With over 100 million speakers across Tanzania, Kenya, Uganda, Rwanda, and parts of Mozambique and the DRC, Swahili has become the region’s linguistic bridge. Now, it’s also a battlefield in the race to shape the digital future of East Africa.
For Tanzania, where Kiswahili is the national language and a powerful tool of identity and cohesion, the implications of this AI race are profound.
The rise of Kiswahili-compatible artificial intelligence could define how Tanzanians interact with digital services, access information, and participate in the global digital economy.
But it also poses new challenges – of sovereignty, surveillance, and self-determination.
From marginalisation to opportunity
Historically, major AI platforms have neglected African languages, leaving Kiswahili speakers on the margins of the internet.
This is changing. Big Tech firms like Google (PaLM 2), Meta, and Chinese giants like Huawei are now integrating Kiswahili into their language models. This represents a turning point – but also a risk.
While these advancements promise to make online services more inclusive, they also raise concerns about external control over Tanzania’s digital ecosystem.
The AI systems trained outside the continent often reflect foreign biases, cultural assumptions, and governance norms – many of which may not align with Tanzania’s context or values.
AI and power in a digital world
AI is no longer just about technology. It has become a strategic asset, shaping how citizens interact with governments, banks, schools, hospitals, and even elections. In this sense, language models trained in Swahili are not neutral tools – they are instruments of power.
Without careful regulation and local participation, Tanzanians risk becoming consumers – not creators – of AI systems that determine how knowledge is accessed and how decisions are made.
As data becomes the new currency, Kiswahili-speaking populations could become a rich source of extractive data for foreign powers.
“Digital colonialism is real. We need to own our data, our infrastructure, and our algorithms,” said a data governance expert based in Dar es Salaam.

China’s model in Tanzania
Tanzania has already become a testing ground for China’s Digital Silk Road, with companies like Huawei developing AI-powered surveillance under the banner of “smart city” development.

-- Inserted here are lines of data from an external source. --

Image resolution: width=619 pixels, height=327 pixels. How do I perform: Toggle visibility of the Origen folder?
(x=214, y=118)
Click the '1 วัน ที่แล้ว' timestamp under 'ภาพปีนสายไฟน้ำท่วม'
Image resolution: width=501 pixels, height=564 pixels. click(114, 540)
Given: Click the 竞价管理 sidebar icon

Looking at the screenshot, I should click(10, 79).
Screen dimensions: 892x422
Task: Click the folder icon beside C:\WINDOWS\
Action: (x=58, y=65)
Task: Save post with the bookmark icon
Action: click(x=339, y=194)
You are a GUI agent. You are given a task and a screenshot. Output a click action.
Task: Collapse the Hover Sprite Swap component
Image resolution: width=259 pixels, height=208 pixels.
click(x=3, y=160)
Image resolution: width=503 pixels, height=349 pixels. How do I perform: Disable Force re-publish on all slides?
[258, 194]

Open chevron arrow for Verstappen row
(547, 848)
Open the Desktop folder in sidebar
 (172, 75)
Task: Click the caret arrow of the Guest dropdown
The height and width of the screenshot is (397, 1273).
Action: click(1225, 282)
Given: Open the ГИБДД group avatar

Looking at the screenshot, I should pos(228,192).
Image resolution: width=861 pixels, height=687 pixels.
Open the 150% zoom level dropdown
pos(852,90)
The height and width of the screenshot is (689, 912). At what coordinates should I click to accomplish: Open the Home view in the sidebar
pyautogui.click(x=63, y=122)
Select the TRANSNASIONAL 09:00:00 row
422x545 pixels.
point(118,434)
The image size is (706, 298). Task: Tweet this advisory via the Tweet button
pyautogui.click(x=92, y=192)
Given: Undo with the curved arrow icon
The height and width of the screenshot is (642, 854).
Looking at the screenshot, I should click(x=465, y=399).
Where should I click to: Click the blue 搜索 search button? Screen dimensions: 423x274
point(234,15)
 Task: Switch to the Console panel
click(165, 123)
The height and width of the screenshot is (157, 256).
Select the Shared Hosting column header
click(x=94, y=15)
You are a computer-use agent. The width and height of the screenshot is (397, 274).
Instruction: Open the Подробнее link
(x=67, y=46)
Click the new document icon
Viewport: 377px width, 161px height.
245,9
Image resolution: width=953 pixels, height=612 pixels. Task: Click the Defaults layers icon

Critics argue this is less about innovation and more about exporting China’s model of cyber control, which could undermine democratic values and civil liberties.
If such systems are also equipped with Kiswahili-language AI, they may become even more effective tools for monitoring dissent and controlling information in a language the majority can understand and use.
Local innovation struggles for support
Tanzania has no shortage of tech talent. Initiatives like University of Dar es Salaam’s AI research centre, grassroots language-tech groups, and regional collectives like Masakhane are already working to build African-led, open-source AI models in Swahili and other local languages.
But they remain underfunded and under-resourced, often relying on foreign grants that influence research priorities. Without sovereign investment in AI infrastructure, Tanzania risks falling deeper into digital dependency.
“Our AI must solve Tanzanian problems – from agriculture to education – and it must be built with our languages and values,” said Ms. Asha Mtumwa, a tech entrepreneur in Arusha.